History

1. Intersecting remanence small circles:

McClelland-Brown (1983) was the first to shift synfolding remanences along their remanence small circles until they came to better grouping. Surmont et al. (1990) noted that remanences tilted in different directions converge toward a common direction when applying partial tilt correction. Shipunov (1997) stated explicitely that a synfolding remanence should lie on a particular small circle on which the vector moves during tilting, and that the small circles of different remanence vectors tilted in different directions should intersect in a point (statistically a narrow region), which indicates the Earth´s magnetic field during their acquisition.

Probably all three authors cited above found their observations independently. The fundamentally new - yet mostly unrecognized - aspect is, that the approach works with synfolding and prefolding remanences, thus independently from the remanence character (as long as the remanences belong to the same paleofield). Small circle intersections can be used to cross-check tilt correction / fold tests by a method which is geometrically alternative.

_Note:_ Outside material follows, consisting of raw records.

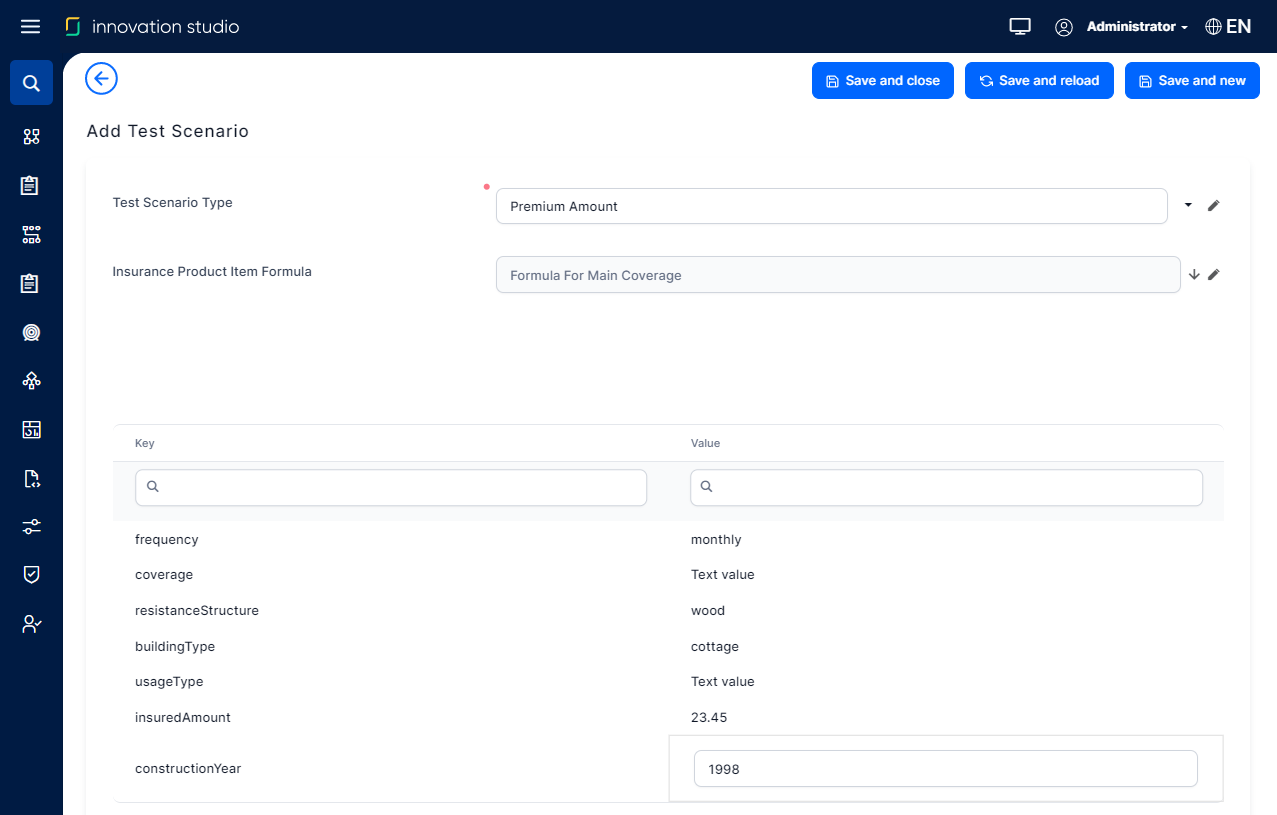Expand the Test Scenario Type dropdown arrow
This screenshot has width=1277, height=815.
(1188, 206)
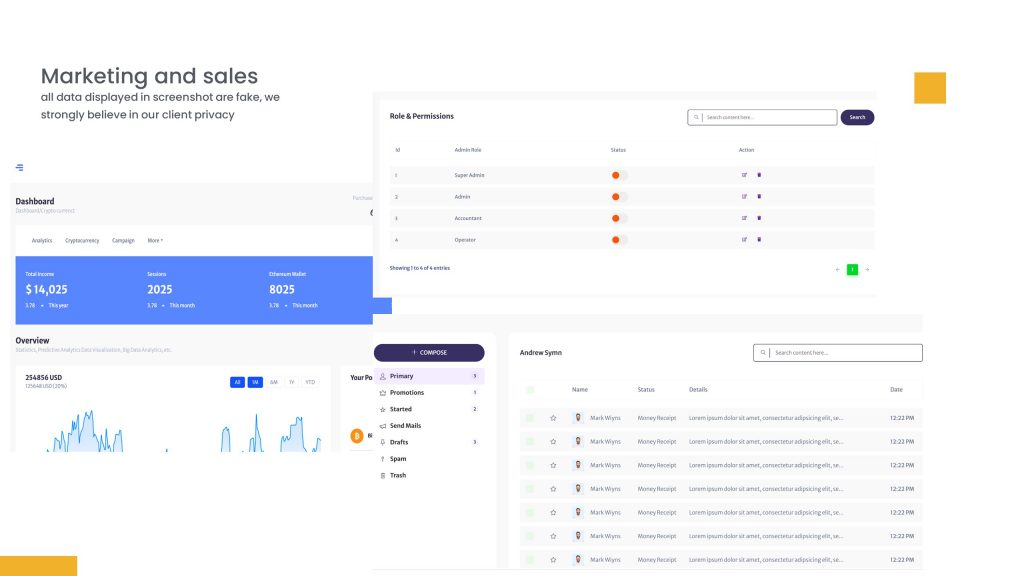Go to next page arrow in pagination
The image size is (1024, 576).
click(867, 269)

Shipunov (1997) was the first to publish a practical method with equations to determine the center of a number of intersecting small circles. Following applications or variations of this method have been called "optimal differential untilting" (Enkin et. al 2000, Enkin et al. 2002).

2. Small circle distribution of folded remanences:

Treatments of small circle distributions have been developed theoretically (Mardia and Gadsden 1977, Gray et al. 1980) and possible small circle distributions of remanences have been reported by various authors (Mardia and Gadsden 1977, MacDonald 1980, Ménard and Rochette 1992). Fisher et al. (1987) in their textbook still concluded that, with a few exceptions, small circle distributions will probably not be realised in nature. Crouzet et. al. (1996) first reported a small circle distribution of remanences and related it to an overall folding in the region. Eventually, Shipunov (1997) was the first to theoretically state that synfolding remanence vectors from differently tilted sites must lie on small circles with poles parallel to the fold axis. Waldhör (1999)* and Waldhör et al. (2001) discribed the directional and geometric properties of remanences when tilted to different directions. Small-circle distributions are in fact occurring in all directionally folded rocks. However, they also may occur in single sites and even in single specimens that carry various components. Further small-circle distributions have been discribed by Schill et al. (2001), Schill et al. (2002), Schill et al. (2003).

3. Small-circle reconstruction:

Once paleofield direction and remanence age are known (from tilt correction, E-W tilted remanences, small circle intersections or an APWP), a remanence can be tilted back to reach its expected inclination. In this way, the vertical-axis rotation is determined also for synfolding remanences (Waldhör 1999 and Waldhör et al. 2001) and fold geometries can be reconstructed for the time of remanence acquisition.

(*) Until 2000 (time of submission of the published paper Waldhör et al. 2001), the authors did not know the papers of McClelland-Brown (1983), Surmont (1990) and Shipunov (1997) and have not thoroughly read the paper of McFadden (1998).